EXTRACTED MATERIAL |

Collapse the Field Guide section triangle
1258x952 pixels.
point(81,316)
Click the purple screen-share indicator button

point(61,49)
==
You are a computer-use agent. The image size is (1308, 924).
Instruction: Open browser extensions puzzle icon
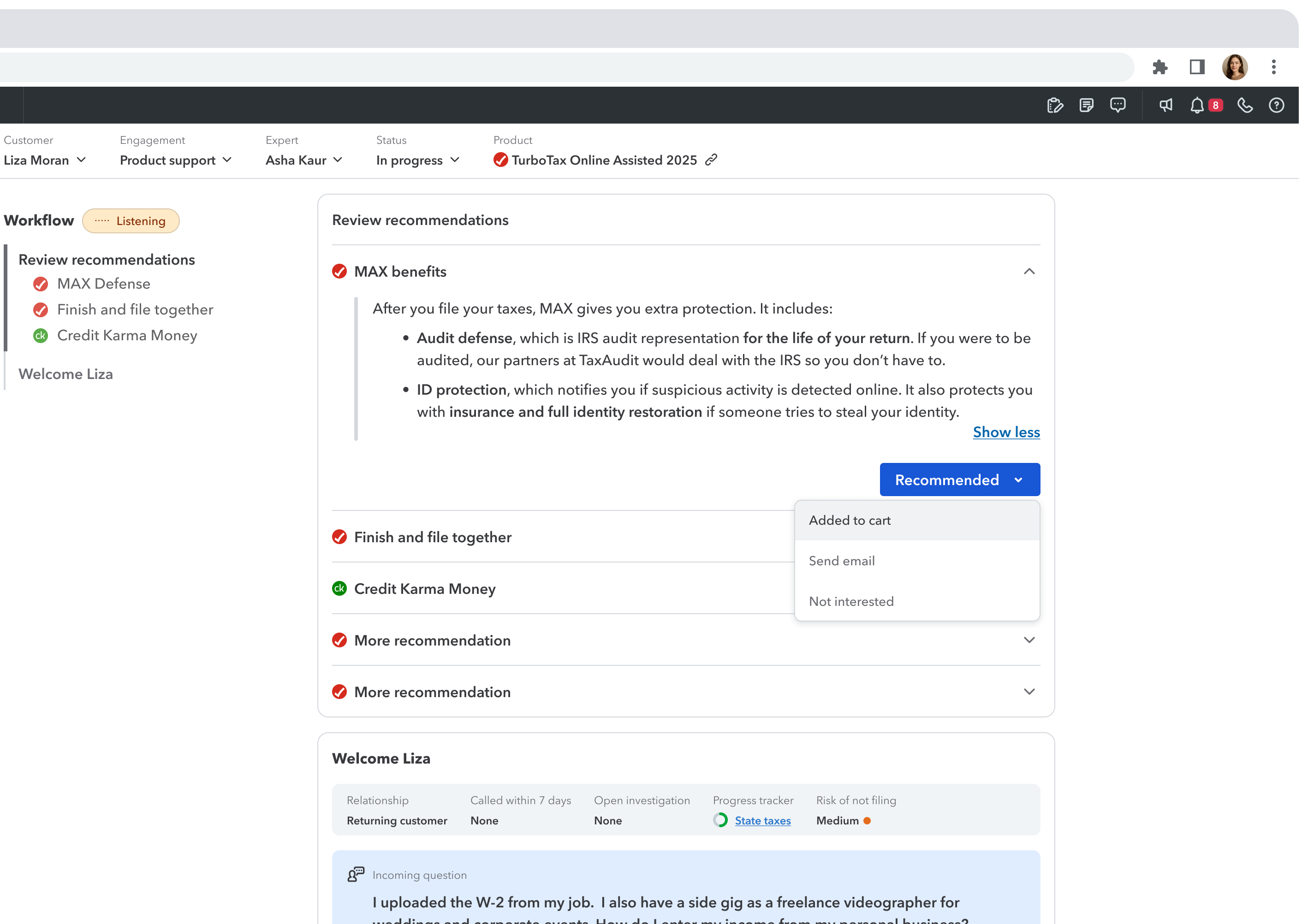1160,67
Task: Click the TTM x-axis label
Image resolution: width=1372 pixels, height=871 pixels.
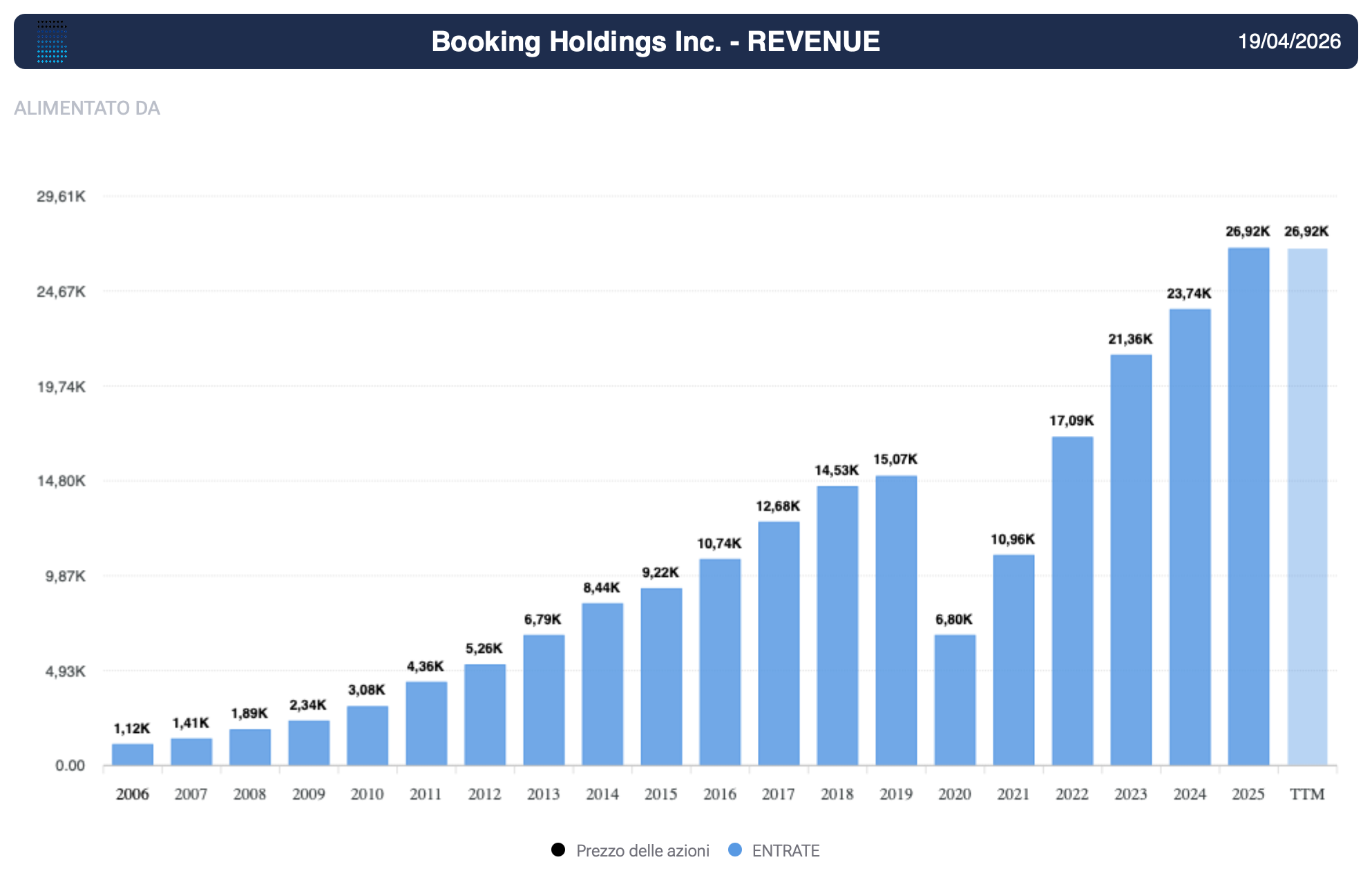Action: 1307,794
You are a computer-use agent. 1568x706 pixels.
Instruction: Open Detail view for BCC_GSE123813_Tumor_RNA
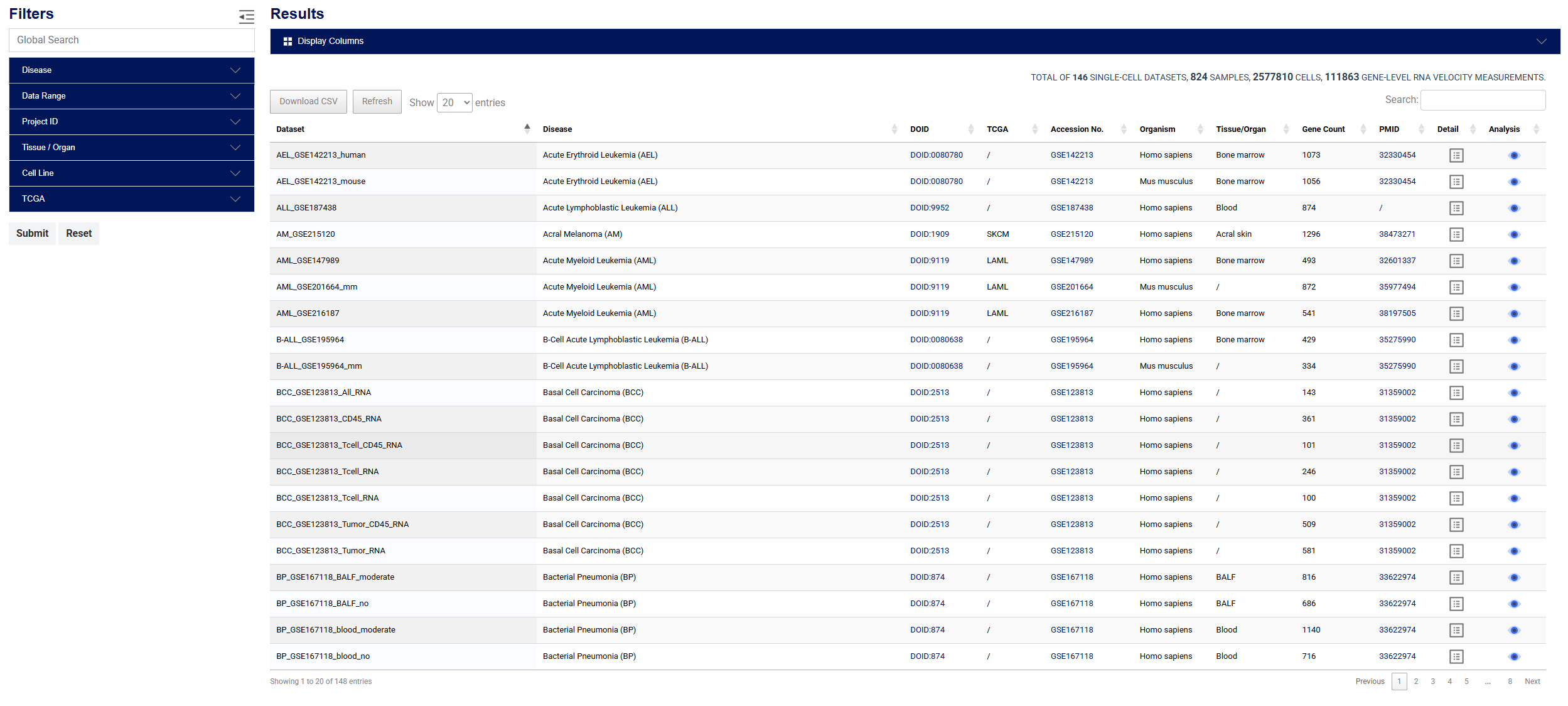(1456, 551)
--
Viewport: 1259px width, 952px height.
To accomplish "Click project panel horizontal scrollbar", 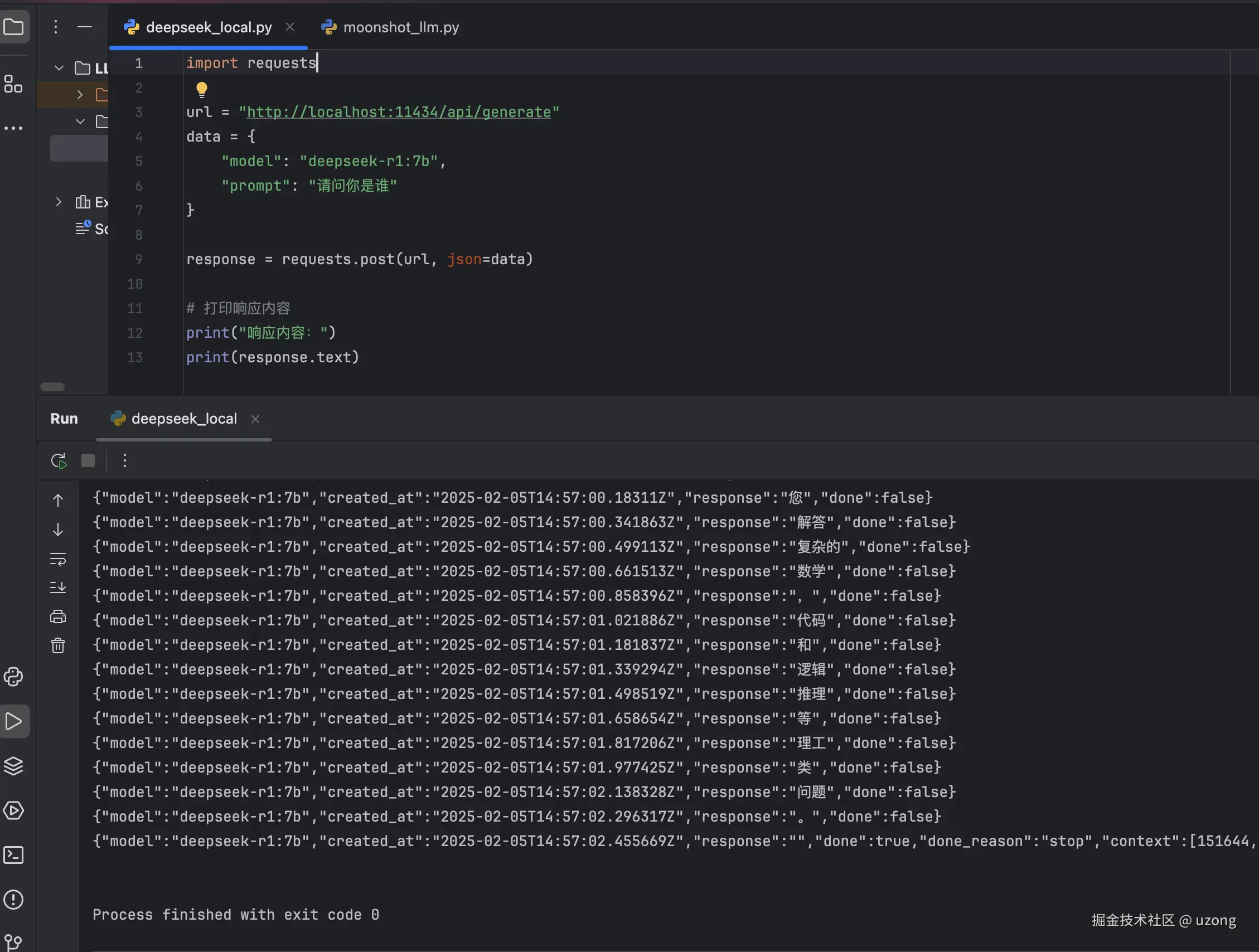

PROBLEM TO SOLVE | The word "computer" appears in some lines above. Return every one of those lines.

YOUR SOLUTION |
You are a computer-use agent. The image size is (1308, 924).
You are a computer-use agent. 1568x706 pixels.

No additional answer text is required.